# Got some implement questions - LOTS QUESTIONS!



## Chris (Sep 15, 2003)

I use a restored Ford 8N as my primary tractor for my 10 acre land spread utilizing my Craftsman GT5000 for the light/medium duty work and lawn maintenance and the tractor...well simply for the tractor duties! :clap: My needs are this. Some implements to help remove the furrows in a main open field of mine and grade it somewhat level (you cannot even tell they are there by sight until you run the tractor or LT crosswise and you will feel the bumps bigtime) and also pull the pastures and level some areas, move dirt/gravel around use a basic landscaping/prep tool. 

My questions are:
1. Was looking to pickup a box blade with scarifiers to help maintain some of the pasture land and level out some areas on the property --- generally move dirt, gravel, soils around when dropped off and also chop up the ground just a little bit to prepare for some light grass seeding/fertilization. Am I asking or expecting too much from this one implement? Can anyone shed any insight into this? 

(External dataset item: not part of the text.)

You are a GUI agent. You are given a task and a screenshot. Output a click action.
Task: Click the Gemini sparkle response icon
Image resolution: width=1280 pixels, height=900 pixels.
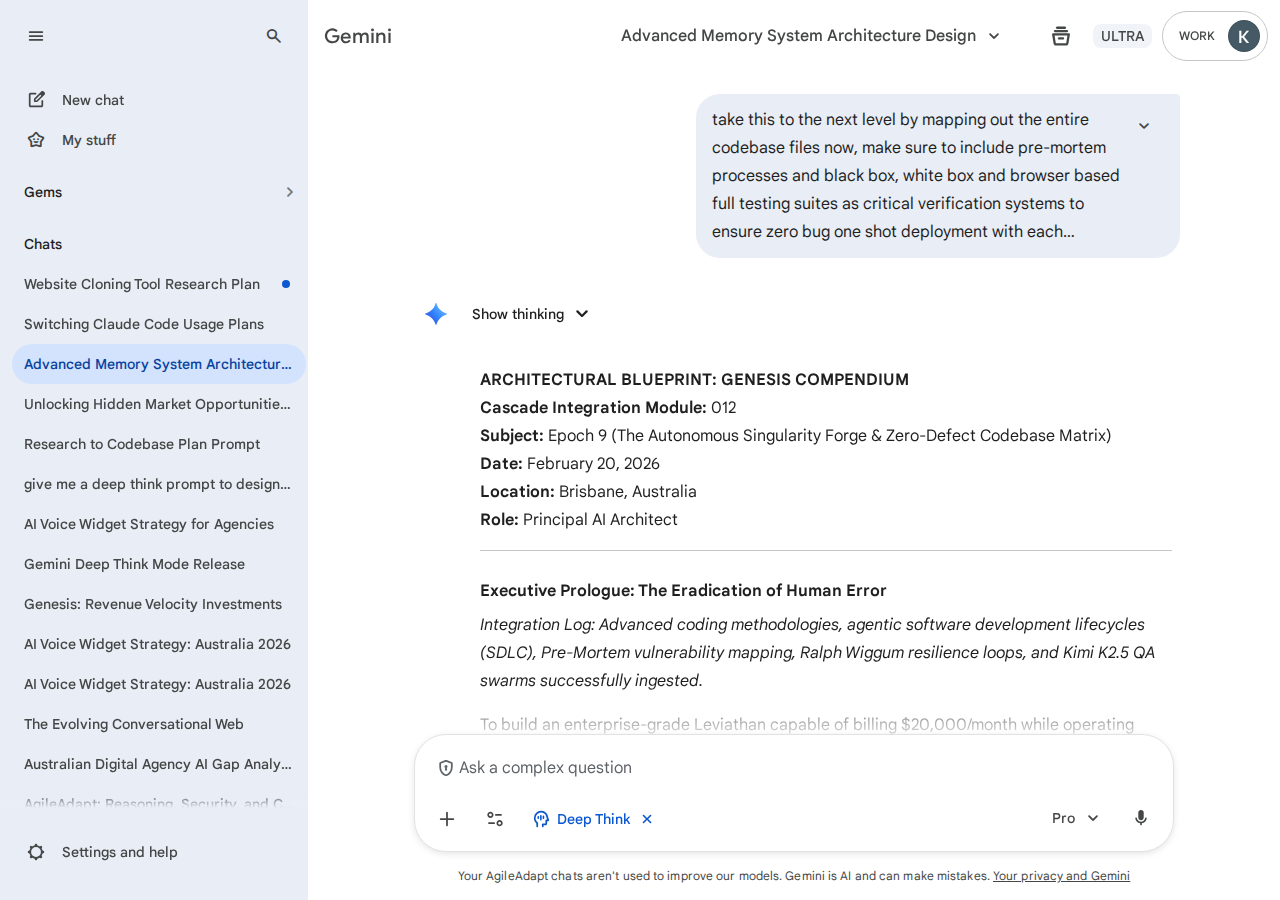(436, 314)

2. Is it ok to get a 6' blade for my tractor? Was told that by getting a larger box blade than your back wheels you could get closer to buildings, poles, fences than one the exact size of the wheels. Any insight here? I was simply planning on get a 5' model and keeping it simple -- remember this is just for my property it is not for commerical use. Prices: $296 for 4' - $308 for 5' and like $329 for 6' --- all brand new and seemed to be built very well. Info on the prices?

3. Guy has a nice compact set of new 12x16 discs - I think there were like 4 sets of 4 discs on it --- seemed pretty small, but then again this is not for commercial usage. Any insight on using discs and when they are truly needed? He wanted about $350 for this set. Any info?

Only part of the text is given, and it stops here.